Data for review:
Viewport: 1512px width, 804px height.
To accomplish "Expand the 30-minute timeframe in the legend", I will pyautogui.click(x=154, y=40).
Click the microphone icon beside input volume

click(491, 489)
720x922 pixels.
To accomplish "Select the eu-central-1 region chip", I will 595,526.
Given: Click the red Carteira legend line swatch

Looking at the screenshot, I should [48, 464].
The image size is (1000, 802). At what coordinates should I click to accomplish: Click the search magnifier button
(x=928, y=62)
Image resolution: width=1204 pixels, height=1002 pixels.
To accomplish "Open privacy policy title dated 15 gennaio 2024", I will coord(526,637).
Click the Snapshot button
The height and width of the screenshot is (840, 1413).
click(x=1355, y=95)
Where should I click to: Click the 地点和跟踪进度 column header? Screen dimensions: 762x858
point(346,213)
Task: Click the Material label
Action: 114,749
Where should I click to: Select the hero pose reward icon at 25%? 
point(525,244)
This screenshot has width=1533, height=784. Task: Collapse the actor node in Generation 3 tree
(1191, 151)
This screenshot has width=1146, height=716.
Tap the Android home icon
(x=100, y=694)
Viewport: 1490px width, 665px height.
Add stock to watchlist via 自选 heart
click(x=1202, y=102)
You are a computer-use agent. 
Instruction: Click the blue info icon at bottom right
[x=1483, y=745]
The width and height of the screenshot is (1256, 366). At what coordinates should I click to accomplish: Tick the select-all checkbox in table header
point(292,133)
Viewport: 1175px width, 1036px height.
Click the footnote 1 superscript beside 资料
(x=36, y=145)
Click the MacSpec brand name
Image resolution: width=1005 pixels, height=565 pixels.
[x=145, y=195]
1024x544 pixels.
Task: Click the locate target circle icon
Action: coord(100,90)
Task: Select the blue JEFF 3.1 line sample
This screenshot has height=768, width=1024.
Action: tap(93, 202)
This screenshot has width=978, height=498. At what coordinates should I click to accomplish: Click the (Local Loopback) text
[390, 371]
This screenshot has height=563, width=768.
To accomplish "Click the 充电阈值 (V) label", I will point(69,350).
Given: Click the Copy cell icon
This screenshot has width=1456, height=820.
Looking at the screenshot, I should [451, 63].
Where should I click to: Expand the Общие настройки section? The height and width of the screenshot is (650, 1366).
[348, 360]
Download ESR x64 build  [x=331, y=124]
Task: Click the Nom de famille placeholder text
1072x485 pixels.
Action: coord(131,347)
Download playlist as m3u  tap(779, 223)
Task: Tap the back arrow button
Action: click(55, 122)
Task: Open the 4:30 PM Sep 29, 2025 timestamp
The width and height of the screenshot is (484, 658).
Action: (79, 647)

What you have to do: Some lines contain the word "Viewport". Pull each one out of the listing.

Answer for the task:
Viewport: 1512px width, 804px height.
Viewport: 1490px width, 665px height.
Viewport: 1175px width, 1036px height.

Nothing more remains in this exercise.